Key costs to budget (a simple table you can keep open while shopping)
| Cost item | Typical amount | When you pay it | Notes |
|---|---|---|---|
| DLD transfer fee | 4% of purchase price | At transfer/title deed | Often buyer pays in full in real-world deals |
| DLD registration admin | Usually AED 2,000 or AED 4,000 + VAT (price-dependent) | At transfer/title deed | Commonly referenced in Dubai fee guides |
| Agency fee | Often 2% (secondary) | Around MoU/transfer | Structures vary by listing/project |
| Deposit (resale) | Often 10% | At Form F / MoU signing | Terms matter, read default clauses |
| NOC fee (developer) | Often a few thousand AED | Before transfer | Depends on developer/project |
| Service charges | Varies by building | Ongoing | Ask for current service charge rate early |
A small personal opinion, take it or leave it, I like to treat Dubai buying costs as “purchase price + a buffer”. Many guides estimate extra costs can land in the high single digits as a percentage once you add the official fees plus admin items. That buffer keeps you calm during the final week.

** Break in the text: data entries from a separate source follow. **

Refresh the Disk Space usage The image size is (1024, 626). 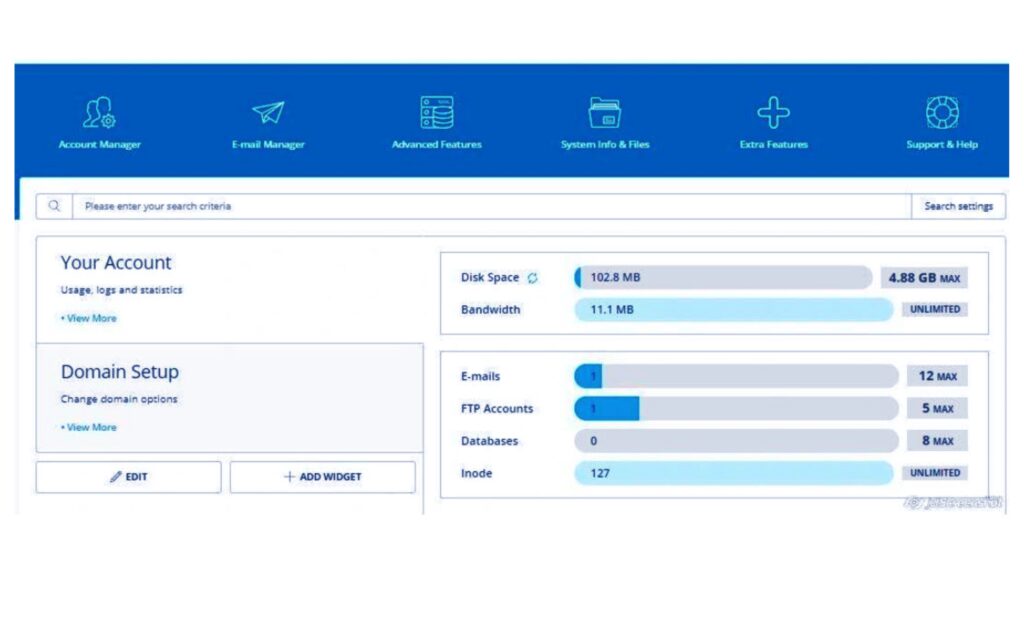[x=535, y=277]
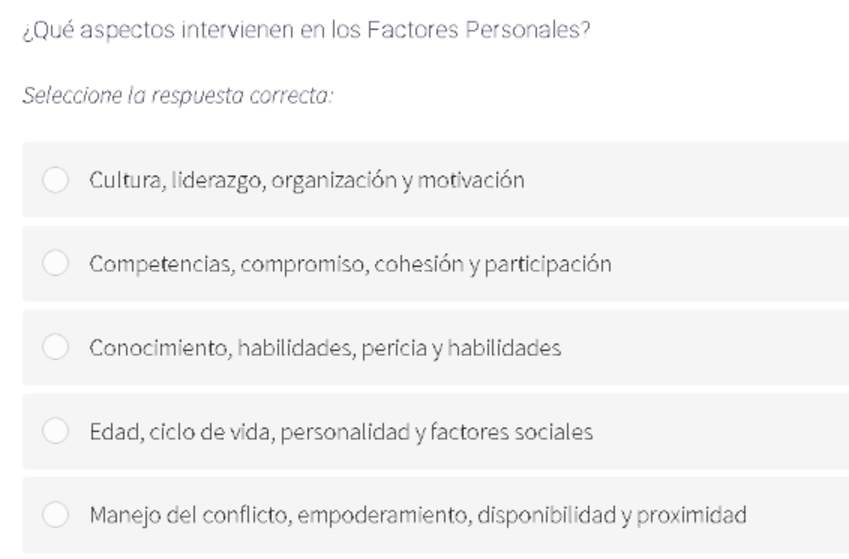
Task: Click the 'Competencias, compromiso, cohesión y participación' label text
Action: pyautogui.click(x=350, y=264)
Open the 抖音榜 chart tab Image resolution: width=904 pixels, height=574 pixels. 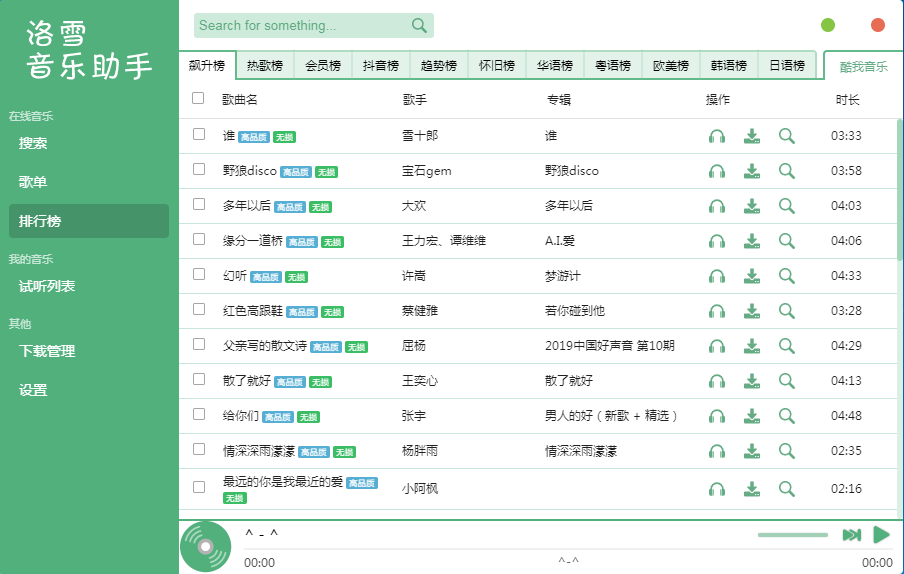point(381,66)
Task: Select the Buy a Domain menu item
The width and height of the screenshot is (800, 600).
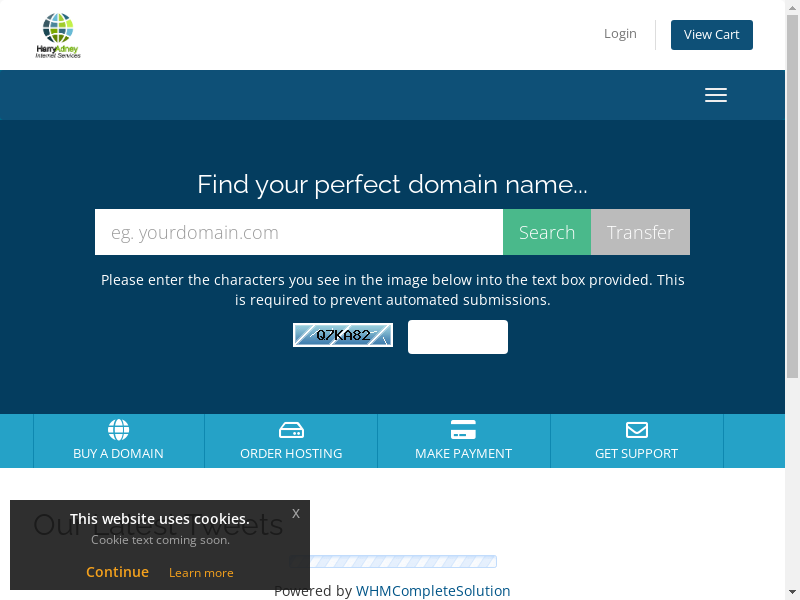Action: [x=118, y=453]
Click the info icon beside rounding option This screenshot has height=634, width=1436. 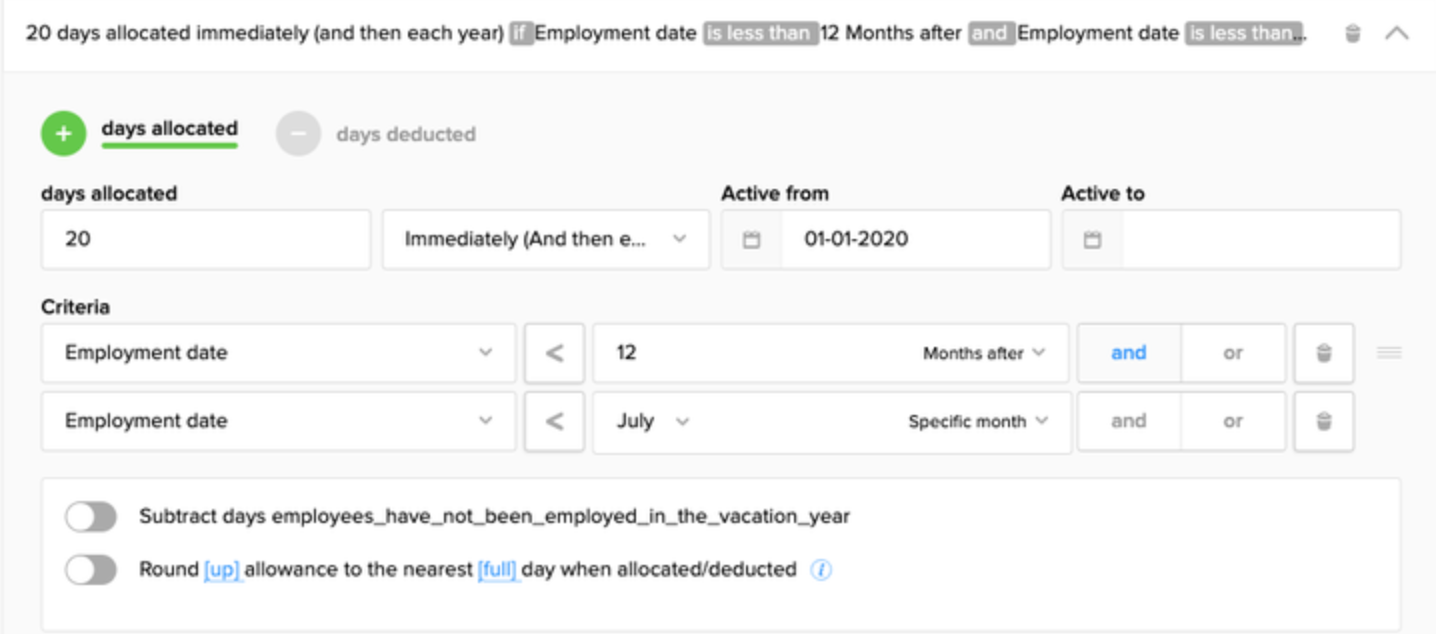point(821,570)
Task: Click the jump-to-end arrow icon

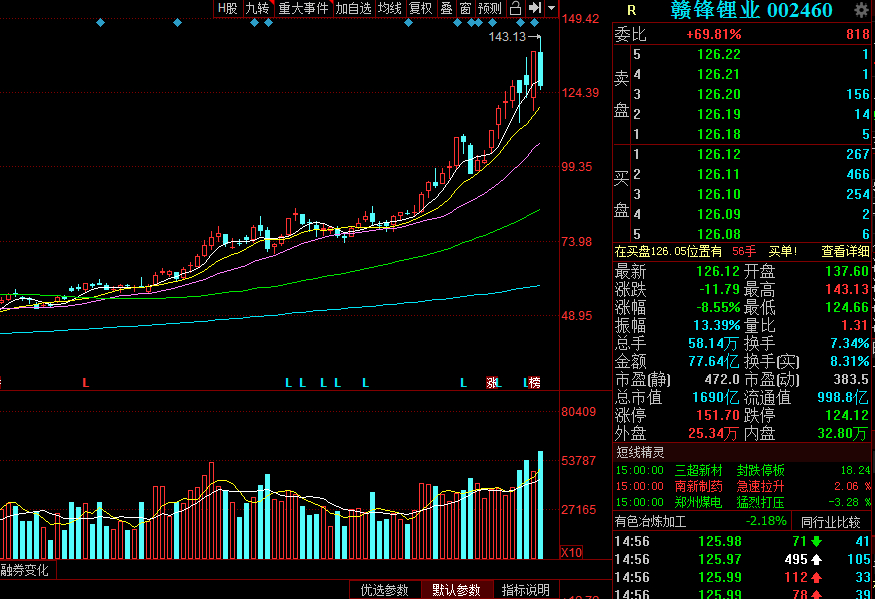Action: click(535, 8)
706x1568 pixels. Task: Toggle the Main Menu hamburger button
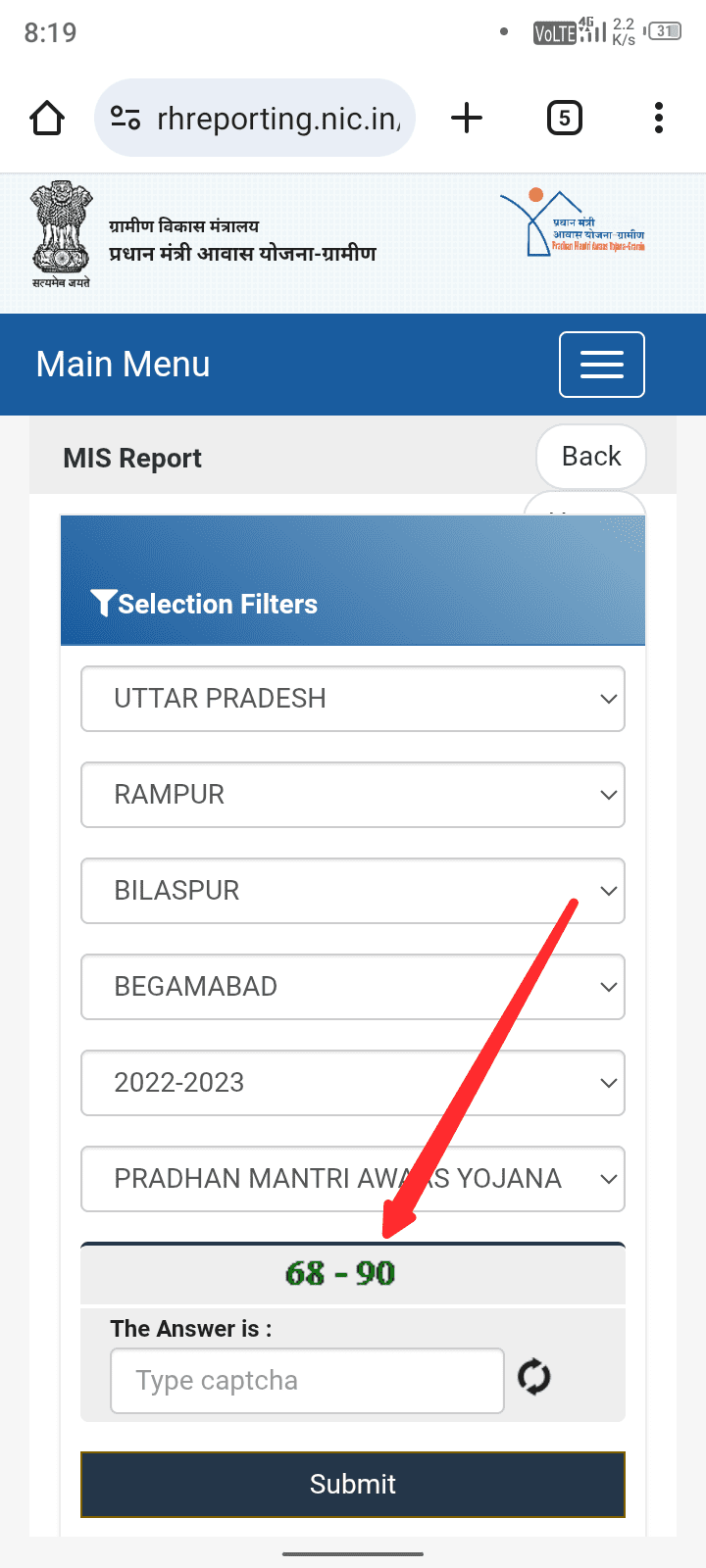[601, 365]
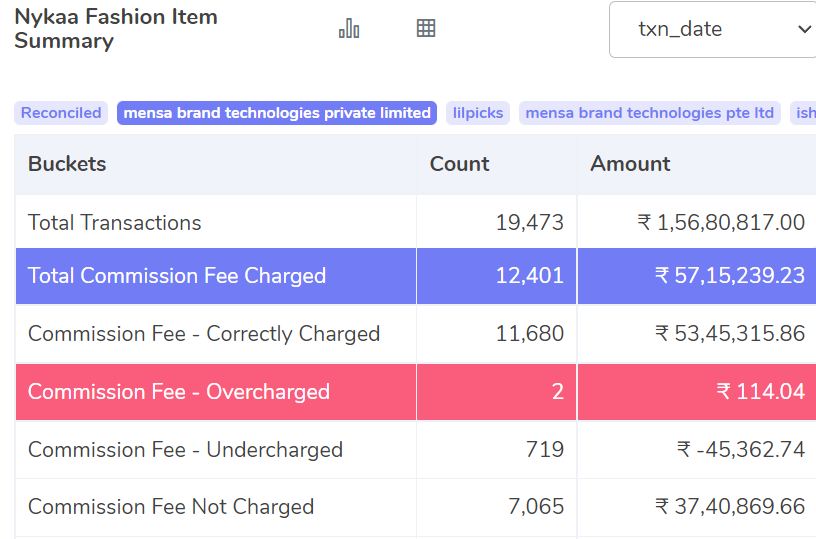Select Commission Fee - Overcharged red row
816x539 pixels.
(416, 391)
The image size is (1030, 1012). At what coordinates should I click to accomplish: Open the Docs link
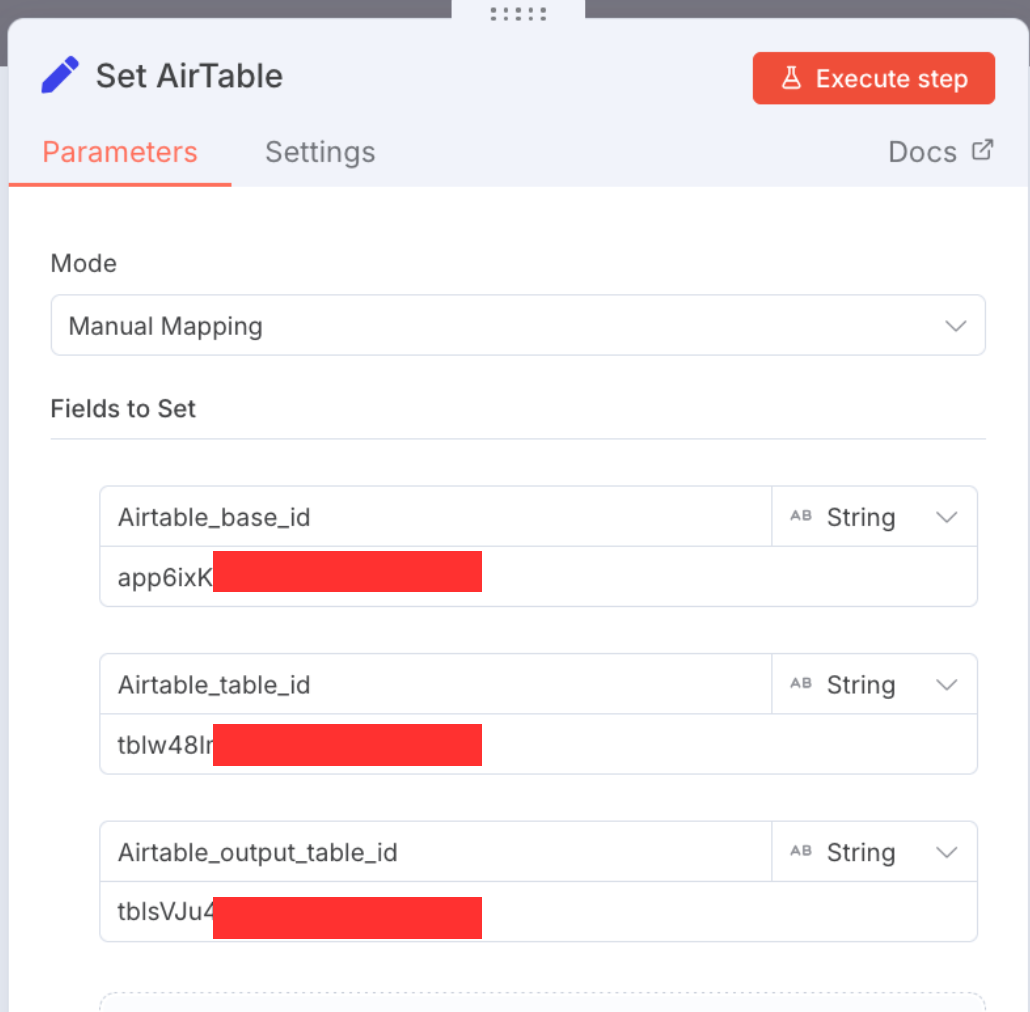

Freehold vs leasehold (what people really mean)
In Dubai, foreign ownership is permitted in areas designated as freehold. Freehold typically means full ownership rights with no time limit, whereas leasehold or usufruct is usually time-limited (often up to 99 years). The key point is not the label, it is that the property must be in an area where foreign ownership is allowed, and your ownership is recorded through DLD registration and a title deed.
If you want a deeper explainer (in plain language), this internal reference is helpful: Who is legally recognised as the owner in Dubai?
Off-plan vs ready property (quick comparison table)
This decision shapes everything, your timeline, your payment plan, and the kind of risk you are taking.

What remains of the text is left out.